— Requirement —
Copy out the rows below unchanged, everything from the line containing "Open the Extensions" down to the line containing "pos(203,353)", both of those lines included.

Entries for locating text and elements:

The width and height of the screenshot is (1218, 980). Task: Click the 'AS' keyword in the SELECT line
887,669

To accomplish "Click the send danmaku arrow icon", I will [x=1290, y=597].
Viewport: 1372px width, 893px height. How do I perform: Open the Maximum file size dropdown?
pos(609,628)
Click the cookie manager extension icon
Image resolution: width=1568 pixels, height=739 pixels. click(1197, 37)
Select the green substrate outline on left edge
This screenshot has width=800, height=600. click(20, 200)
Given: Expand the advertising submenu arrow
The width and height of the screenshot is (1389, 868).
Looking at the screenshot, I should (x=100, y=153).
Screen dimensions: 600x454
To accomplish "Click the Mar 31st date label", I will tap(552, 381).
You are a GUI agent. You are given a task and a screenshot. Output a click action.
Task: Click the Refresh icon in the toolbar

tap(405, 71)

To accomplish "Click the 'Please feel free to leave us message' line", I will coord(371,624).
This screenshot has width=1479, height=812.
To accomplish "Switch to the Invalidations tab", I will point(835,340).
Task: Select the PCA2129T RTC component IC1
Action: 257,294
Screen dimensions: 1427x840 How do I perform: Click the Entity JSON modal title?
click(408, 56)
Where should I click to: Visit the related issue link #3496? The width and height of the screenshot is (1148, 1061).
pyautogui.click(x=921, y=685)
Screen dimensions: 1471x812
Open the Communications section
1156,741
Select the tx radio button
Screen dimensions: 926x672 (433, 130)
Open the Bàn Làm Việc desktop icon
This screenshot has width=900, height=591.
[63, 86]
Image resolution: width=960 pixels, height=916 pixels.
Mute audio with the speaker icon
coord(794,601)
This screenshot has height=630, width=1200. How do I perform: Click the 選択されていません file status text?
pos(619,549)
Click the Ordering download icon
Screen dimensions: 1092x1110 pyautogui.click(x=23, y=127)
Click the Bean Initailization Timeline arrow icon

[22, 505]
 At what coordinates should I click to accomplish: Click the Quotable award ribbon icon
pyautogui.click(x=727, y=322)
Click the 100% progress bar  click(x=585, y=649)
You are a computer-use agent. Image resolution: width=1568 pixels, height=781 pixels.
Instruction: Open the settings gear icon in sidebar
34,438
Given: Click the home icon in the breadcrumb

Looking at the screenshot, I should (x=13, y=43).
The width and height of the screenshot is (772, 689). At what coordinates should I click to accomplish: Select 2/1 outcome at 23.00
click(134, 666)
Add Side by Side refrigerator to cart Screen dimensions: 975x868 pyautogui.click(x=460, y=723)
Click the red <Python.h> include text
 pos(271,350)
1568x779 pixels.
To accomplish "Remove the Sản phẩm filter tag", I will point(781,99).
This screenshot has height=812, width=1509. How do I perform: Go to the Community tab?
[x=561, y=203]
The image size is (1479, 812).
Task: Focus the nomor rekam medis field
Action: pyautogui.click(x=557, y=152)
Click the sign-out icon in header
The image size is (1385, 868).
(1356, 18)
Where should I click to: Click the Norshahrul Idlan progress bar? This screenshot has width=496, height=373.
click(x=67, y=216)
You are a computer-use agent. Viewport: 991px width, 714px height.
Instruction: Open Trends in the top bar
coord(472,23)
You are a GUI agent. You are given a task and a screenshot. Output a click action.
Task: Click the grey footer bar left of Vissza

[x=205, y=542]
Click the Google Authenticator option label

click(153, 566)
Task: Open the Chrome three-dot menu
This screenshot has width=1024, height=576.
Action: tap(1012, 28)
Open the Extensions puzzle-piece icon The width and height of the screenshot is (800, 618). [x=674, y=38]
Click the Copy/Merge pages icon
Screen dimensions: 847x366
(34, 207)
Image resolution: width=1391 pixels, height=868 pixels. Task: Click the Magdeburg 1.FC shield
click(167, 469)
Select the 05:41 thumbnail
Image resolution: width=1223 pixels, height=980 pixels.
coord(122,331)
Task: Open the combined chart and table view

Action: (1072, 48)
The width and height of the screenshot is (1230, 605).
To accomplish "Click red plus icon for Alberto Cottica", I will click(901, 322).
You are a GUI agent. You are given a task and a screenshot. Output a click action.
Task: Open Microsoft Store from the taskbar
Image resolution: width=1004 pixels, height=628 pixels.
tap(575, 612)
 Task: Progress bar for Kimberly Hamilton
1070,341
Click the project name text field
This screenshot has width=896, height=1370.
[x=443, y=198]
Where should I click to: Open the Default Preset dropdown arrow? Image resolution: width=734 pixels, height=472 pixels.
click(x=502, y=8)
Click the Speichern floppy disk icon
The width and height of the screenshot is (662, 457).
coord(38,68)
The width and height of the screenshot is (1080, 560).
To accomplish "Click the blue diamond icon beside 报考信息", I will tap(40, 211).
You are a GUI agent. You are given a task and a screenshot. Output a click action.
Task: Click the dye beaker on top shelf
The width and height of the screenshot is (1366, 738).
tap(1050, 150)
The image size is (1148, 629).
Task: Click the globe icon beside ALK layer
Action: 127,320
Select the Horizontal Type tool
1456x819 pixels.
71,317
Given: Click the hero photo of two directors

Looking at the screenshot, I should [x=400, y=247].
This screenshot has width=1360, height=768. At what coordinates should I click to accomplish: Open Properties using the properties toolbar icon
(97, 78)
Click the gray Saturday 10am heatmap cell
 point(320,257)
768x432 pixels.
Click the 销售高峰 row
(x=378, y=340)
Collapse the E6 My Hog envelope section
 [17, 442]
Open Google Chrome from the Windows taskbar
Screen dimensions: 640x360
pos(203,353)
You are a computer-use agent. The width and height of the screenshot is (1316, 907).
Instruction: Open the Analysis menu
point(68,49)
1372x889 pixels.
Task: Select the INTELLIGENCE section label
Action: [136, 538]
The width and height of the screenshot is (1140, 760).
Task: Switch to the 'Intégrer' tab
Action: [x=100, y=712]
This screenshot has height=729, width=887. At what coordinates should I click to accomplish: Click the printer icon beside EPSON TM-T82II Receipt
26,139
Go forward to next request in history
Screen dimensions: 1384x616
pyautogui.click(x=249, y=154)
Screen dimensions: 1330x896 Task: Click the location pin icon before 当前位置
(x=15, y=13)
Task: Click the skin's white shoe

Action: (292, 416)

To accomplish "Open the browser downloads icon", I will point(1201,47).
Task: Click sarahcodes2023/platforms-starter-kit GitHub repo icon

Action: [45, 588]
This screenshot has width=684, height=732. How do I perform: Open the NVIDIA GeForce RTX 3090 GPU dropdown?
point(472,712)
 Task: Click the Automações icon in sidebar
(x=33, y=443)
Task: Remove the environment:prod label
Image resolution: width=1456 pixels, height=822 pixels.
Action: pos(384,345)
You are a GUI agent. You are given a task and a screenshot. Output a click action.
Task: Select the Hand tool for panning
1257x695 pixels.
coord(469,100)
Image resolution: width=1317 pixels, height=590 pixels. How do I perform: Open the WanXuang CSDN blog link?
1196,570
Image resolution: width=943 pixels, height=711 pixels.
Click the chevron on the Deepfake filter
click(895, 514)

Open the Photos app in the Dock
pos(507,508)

— In response —
Open the Extensions puzzle-piece icon The width and height of the screenshot is (800, 618). [x=674, y=38]
Click the Copy/Merge pages icon
Screen dimensions: 847x366
(34, 207)
Image resolution: width=1391 pixels, height=868 pixels. Task: Click the Magdeburg 1.FC shield
click(167, 469)
Select the 05:41 thumbnail
Image resolution: width=1223 pixels, height=980 pixels.
coord(122,331)
Task: Open the combined chart and table view

Action: (1072, 48)
The width and height of the screenshot is (1230, 605).
To accomplish "Click red plus icon for Alberto Cottica", I will click(901, 322).
You are a GUI agent. You are given a task and a screenshot. Output a click action.
Task: Open Microsoft Store from the taskbar
Image resolution: width=1004 pixels, height=628 pixels.
tap(575, 612)
 Task: Progress bar for Kimberly Hamilton
1070,341
Click the project name text field
This screenshot has width=896, height=1370.
[x=443, y=198]
Where should I click to: Open the Default Preset dropdown arrow? Image resolution: width=734 pixels, height=472 pixels.
click(x=502, y=8)
Click the Speichern floppy disk icon
The width and height of the screenshot is (662, 457).
coord(38,68)
The width and height of the screenshot is (1080, 560).
To accomplish "Click the blue diamond icon beside 报考信息", I will tap(40, 211).
You are a GUI agent. You are given a task and a screenshot. Output a click action.
Task: Click the dye beaker on top shelf
The width and height of the screenshot is (1366, 738).
tap(1050, 150)
The image size is (1148, 629).
Task: Click the globe icon beside ALK layer
Action: 127,320
Select the Horizontal Type tool
1456x819 pixels.
71,317
Given: Click the hero photo of two directors

Looking at the screenshot, I should [x=400, y=247].
This screenshot has width=1360, height=768. At what coordinates should I click to accomplish: Open Properties using the properties toolbar icon
(97, 78)
Click the gray Saturday 10am heatmap cell
 point(320,257)
768x432 pixels.
Click the 销售高峰 row
(x=378, y=340)
Collapse the E6 My Hog envelope section
 [17, 442]
Open Google Chrome from the Windows taskbar
Screen dimensions: 640x360
pos(203,353)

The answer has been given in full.